(Collected data entries)
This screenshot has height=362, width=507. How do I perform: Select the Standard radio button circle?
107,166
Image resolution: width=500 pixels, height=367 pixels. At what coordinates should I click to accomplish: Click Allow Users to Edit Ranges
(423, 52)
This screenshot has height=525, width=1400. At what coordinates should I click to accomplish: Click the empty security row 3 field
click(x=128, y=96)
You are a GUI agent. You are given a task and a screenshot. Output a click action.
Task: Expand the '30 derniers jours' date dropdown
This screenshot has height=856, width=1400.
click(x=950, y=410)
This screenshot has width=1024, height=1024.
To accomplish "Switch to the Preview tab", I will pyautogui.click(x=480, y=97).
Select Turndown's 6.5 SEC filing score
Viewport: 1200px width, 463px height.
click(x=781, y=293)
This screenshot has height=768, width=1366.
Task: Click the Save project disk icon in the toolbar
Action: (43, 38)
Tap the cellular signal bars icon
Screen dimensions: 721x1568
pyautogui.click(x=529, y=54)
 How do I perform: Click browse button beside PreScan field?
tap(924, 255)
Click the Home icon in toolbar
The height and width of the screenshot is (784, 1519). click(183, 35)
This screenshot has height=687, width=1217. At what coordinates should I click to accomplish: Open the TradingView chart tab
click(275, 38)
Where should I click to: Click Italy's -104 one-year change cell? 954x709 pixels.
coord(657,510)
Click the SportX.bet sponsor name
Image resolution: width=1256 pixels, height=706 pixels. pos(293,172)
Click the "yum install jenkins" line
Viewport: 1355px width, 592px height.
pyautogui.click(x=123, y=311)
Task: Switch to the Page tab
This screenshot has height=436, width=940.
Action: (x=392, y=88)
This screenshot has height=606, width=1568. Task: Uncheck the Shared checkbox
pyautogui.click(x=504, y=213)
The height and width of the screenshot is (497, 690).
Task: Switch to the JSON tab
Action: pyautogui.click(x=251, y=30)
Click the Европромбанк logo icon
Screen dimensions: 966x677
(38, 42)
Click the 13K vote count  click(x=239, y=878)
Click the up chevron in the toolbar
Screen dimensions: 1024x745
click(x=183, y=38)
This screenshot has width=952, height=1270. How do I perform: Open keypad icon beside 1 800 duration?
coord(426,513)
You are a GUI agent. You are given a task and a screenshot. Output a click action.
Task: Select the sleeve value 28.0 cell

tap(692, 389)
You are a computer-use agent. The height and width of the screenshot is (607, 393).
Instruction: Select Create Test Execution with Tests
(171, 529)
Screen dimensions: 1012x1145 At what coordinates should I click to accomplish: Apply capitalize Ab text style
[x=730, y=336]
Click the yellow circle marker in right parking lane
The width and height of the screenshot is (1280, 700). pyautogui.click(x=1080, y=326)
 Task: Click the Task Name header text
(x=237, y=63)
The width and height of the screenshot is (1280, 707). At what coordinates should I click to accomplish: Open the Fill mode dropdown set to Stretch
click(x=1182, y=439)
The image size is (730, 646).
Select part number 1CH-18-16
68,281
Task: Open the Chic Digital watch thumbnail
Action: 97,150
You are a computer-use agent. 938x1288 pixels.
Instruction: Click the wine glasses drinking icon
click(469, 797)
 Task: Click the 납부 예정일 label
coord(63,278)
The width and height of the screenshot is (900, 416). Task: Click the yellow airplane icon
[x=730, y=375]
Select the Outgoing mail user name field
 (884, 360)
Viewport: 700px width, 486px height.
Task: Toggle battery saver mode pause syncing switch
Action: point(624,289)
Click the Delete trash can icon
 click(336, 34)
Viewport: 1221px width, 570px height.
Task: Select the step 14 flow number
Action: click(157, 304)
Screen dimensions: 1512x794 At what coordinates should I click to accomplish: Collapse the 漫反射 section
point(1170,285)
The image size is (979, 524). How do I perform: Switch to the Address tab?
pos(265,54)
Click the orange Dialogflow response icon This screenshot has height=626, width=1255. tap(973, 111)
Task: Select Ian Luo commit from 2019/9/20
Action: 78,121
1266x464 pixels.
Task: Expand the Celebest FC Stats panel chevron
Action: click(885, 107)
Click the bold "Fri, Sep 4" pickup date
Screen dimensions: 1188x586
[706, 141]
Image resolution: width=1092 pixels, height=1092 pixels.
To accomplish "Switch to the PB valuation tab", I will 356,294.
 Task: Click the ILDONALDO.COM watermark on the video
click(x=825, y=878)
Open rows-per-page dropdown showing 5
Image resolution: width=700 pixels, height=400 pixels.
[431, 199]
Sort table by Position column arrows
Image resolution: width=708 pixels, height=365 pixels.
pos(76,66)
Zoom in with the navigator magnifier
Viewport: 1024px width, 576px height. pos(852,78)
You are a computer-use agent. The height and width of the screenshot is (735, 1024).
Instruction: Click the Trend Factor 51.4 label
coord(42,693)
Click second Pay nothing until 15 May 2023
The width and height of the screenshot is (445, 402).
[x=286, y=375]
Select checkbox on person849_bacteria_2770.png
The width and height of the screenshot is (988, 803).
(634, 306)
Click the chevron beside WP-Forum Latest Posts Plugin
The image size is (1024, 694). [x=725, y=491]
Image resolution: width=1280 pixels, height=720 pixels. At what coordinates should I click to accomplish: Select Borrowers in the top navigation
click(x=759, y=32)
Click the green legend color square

What the task requires: Retype the entries. Every line must match exactly.

Result:
This screenshot has height=362, width=507. How do I perform: Select the Standard radio button circle?
107,166
Image resolution: width=500 pixels, height=367 pixels. At what coordinates should I click to accomplish: Click Allow Users to Edit Ranges
(423, 52)
This screenshot has height=525, width=1400. At what coordinates should I click to accomplish: Click the empty security row 3 field
click(x=128, y=96)
You are a GUI agent. You are given a task and a screenshot. Output a click action.
Task: Expand the '30 derniers jours' date dropdown
This screenshot has height=856, width=1400.
click(x=950, y=410)
This screenshot has width=1024, height=1024.
To accomplish "Switch to the Preview tab", I will pyautogui.click(x=480, y=97).
Select Turndown's 6.5 SEC filing score
Viewport: 1200px width, 463px height.
click(x=781, y=293)
This screenshot has height=768, width=1366.
Task: Click the Save project disk icon in the toolbar
Action: (43, 38)
Tap the cellular signal bars icon
Screen dimensions: 721x1568
pyautogui.click(x=529, y=54)
 How do I perform: Click browse button beside PreScan field?
tap(924, 255)
Click the Home icon in toolbar
The height and width of the screenshot is (784, 1519). click(183, 35)
This screenshot has height=687, width=1217. At what coordinates should I click to accomplish: Open the TradingView chart tab
click(275, 38)
Where should I click to: Click Italy's -104 one-year change cell? 954x709 pixels.
coord(657,510)
Click the SportX.bet sponsor name
Image resolution: width=1256 pixels, height=706 pixels. pos(293,172)
Click the "yum install jenkins" line
Viewport: 1355px width, 592px height.
pyautogui.click(x=123, y=311)
Task: Switch to the Page tab
This screenshot has height=436, width=940.
Action: (x=392, y=88)
This screenshot has height=606, width=1568. Task: Uncheck the Shared checkbox
pyautogui.click(x=504, y=213)
The height and width of the screenshot is (497, 690).
Task: Switch to the JSON tab
Action: pyautogui.click(x=251, y=30)
Click the Европромбанк logo icon
Screen dimensions: 966x677
(38, 42)
Click the 13K vote count  click(x=239, y=878)
Click the up chevron in the toolbar
Screen dimensions: 1024x745
click(x=183, y=38)
This screenshot has width=952, height=1270. How do I perform: Open keypad icon beside 1 800 duration?
coord(426,513)
You are a GUI agent. You are given a task and a screenshot. Output a click action.
Task: Select the sleeve value 28.0 cell

tap(692, 389)
You are a computer-use agent. The height and width of the screenshot is (607, 393).
Instruction: Select Create Test Execution with Tests
(171, 529)
Screen dimensions: 1012x1145 At what coordinates should I click to accomplish: Apply capitalize Ab text style
[x=730, y=336]
Click the yellow circle marker in right parking lane
The width and height of the screenshot is (1280, 700). pyautogui.click(x=1080, y=326)
 Task: Click the Task Name header text
(x=237, y=63)
The width and height of the screenshot is (1280, 707). At what coordinates should I click to accomplish: Open the Fill mode dropdown set to Stretch
click(x=1182, y=439)
The image size is (730, 646).
Select part number 1CH-18-16
68,281
Task: Open the Chic Digital watch thumbnail
Action: 97,150
You are a computer-use agent. 938x1288 pixels.
Instruction: Click the wine glasses drinking icon
click(469, 797)
 Task: Click the 납부 예정일 label
coord(63,278)
The width and height of the screenshot is (900, 416). Task: Click the yellow airplane icon
[x=730, y=375]
Select the Outgoing mail user name field
 (884, 360)
Viewport: 700px width, 486px height.
Task: Toggle battery saver mode pause syncing switch
Action: point(624,289)
Click the Delete trash can icon
 click(336, 34)
Viewport: 1221px width, 570px height.
Task: Select the step 14 flow number
Action: click(157, 304)
Screen dimensions: 1512x794 At what coordinates should I click to accomplish: Collapse the 漫反射 section
point(1170,285)
The image size is (979, 524). How do I perform: Switch to the Address tab?
pos(265,54)
Click the orange Dialogflow response icon This screenshot has height=626, width=1255. tap(973, 111)
Task: Select Ian Luo commit from 2019/9/20
Action: 78,121
1266x464 pixels.
Task: Expand the Celebest FC Stats panel chevron
Action: click(885, 107)
Click the bold "Fri, Sep 4" pickup date
Screen dimensions: 1188x586
[706, 141]
Image resolution: width=1092 pixels, height=1092 pixels.
To accomplish "Switch to the PB valuation tab", I will 356,294.
 Task: Click the ILDONALDO.COM watermark on the video
click(x=825, y=878)
Open rows-per-page dropdown showing 5
Image resolution: width=700 pixels, height=400 pixels.
[431, 199]
Sort table by Position column arrows
Image resolution: width=708 pixels, height=365 pixels.
pos(76,66)
Zoom in with the navigator magnifier
Viewport: 1024px width, 576px height. pos(852,78)
You are a computer-use agent. The height and width of the screenshot is (735, 1024).
Instruction: Click the Trend Factor 51.4 label
coord(42,693)
Click second Pay nothing until 15 May 2023
The width and height of the screenshot is (445, 402).
[x=286, y=375]
Select checkbox on person849_bacteria_2770.png
The width and height of the screenshot is (988, 803).
(634, 306)
Click the chevron beside WP-Forum Latest Posts Plugin
The image size is (1024, 694). [x=725, y=491]
Image resolution: width=1280 pixels, height=720 pixels. At what coordinates should I click to accomplish: Select Borrowers in the top navigation
click(x=759, y=32)
Click the green legend color square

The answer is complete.